Copyright is not only a problem faced by projects like Google Books, but by institutions that may need to contact private citizens or institutions mentioned in archival documents for permission to scan the items for digital collections. [68] It can be time consuming to make sure all potential copyright holders have given permission, but if copyright cannot be determined or cleared, it may be necessary to restrict even digital materials to in library use. [31] [68]

Solutions

Institutions can make digitization more cost-effective by planning before a project begins, including outlining what they hope to accomplish and the minimum amount of equipment, time, and effort that can meet those goals. [9] If a budget needs more money to cover the cost of equipment or staff, an institution might investigate if grants are available. [9] [68]

Collaboration

Collaborations between institutions have the potential to save money on equipment, staff, and training as individual members share their equipment, manpower, and skills rather than pay outside organizations to provide these services. [10] Collaborations with donors can build long-term support of current and future digitization projects. [71] [64]

Outsourcing

Outsourcing can be an option if an institution does not want to invest in equipment but since most vendors require an inventory and basic metadata for materials, this is not an option for institutions hoping to digitize without processing. [64] [68]

Non-traditional staffing

Many institutions have the option of using volunteers, student employees, or temporary employees on projects. While this saves on staffing costs, it can add costs elsewhere such as on training or having to re-scan items due to poor quality. [64] [72]

MPLP

One way to save time and resources is by using the More Product, Less Process (MPLP) method to digitize materials while they are being processed. [63] Since GLAM (Galleries, Libraries, Archives, and Museums) institutions are already committed to preserving analog materials from special collections, digital access copies do not need to be high-resolution preservation copies, just good enough to provide access to rare materials. [66] Sometimes institutions can get by with 300 dpi JPGs rather than a 600 dpi TIFF for images, and a 300 dpi grayscale scan of a document rather than a color one at 600 dpi. [68] [73]

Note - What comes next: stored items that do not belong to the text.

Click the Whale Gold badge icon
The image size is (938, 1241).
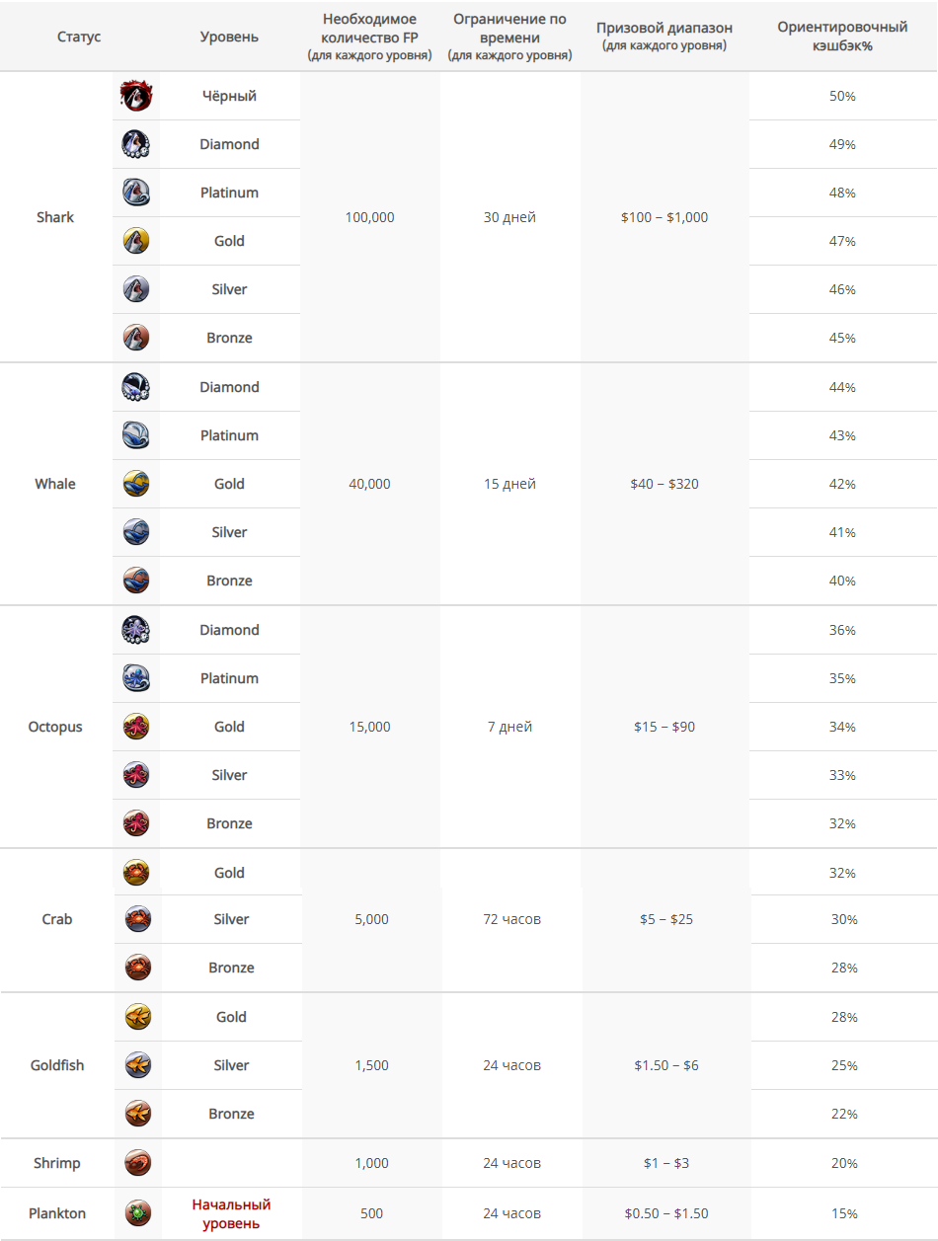tap(136, 484)
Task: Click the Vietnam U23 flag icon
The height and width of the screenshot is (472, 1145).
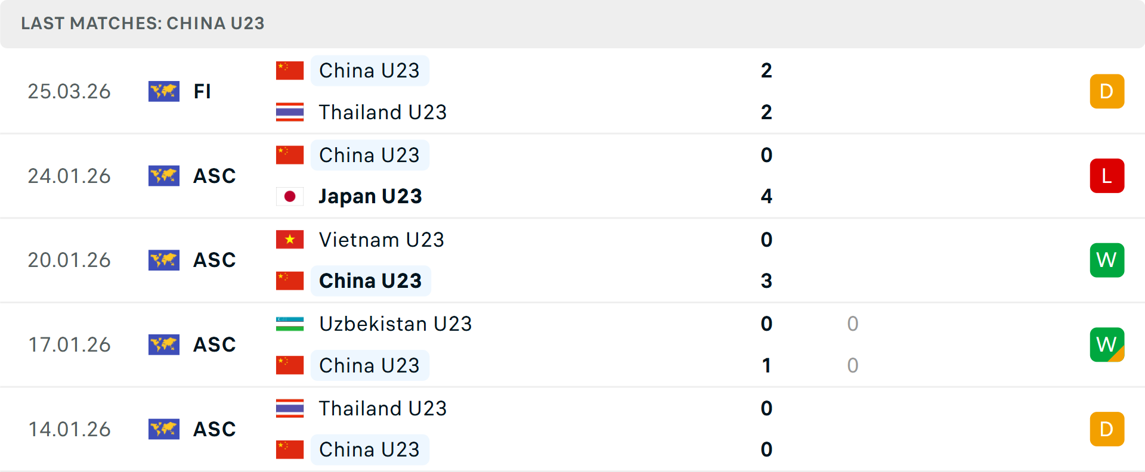Action: click(290, 240)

Digitizing marginalized voices

Digitization can be used to highlight voices of historically marginalized peoples and add them to the greater body of knowledge. Many projects, some community archives created by members of those groups, are doing this in a way that supports the people, values their input and collaboration, and gives them a sense of ownership of the collection. [74] [12] Examples of projects are Gi-gikinomaage-min and the South Asian American Digital Archive (SAADA).

Gi-gikinomaage-min

Gi-gikinomaage-min is Anishinaabemowin for "We are all teachers" and its main purpose is "to document the history of Native Americans in Grand Rapids, Michigan." [75] It combines new audio and video oral histories with digitized flyers, posters, and newsletters from Grand Valley State University's analog collections. [75] Although not entirely a newly digitized project, what was created also added item-level metadata to enhance context. At the start, collaboration between several university departments and the Native American population was deemed important and remained strong throughout the project. [75]

SAADA

The South Asian American Digital Archive (SAADA) has no physical building, is entirely digital and everything is handled by volunteers. [76] This archive was started by Michelle Caswell and Samip Mallick and collects a broad variety of materials "created by or about people residing in the United States who trace their  heritage to Bangladesh, Bhutan, India, Maldives, Nepal, Pakistan, Sri Lanka, and the many South Asian diaspora communities across the globe." [76] (Caswell, 2015, 2). The collection of digitized items includes private, government, and university held materials. [76]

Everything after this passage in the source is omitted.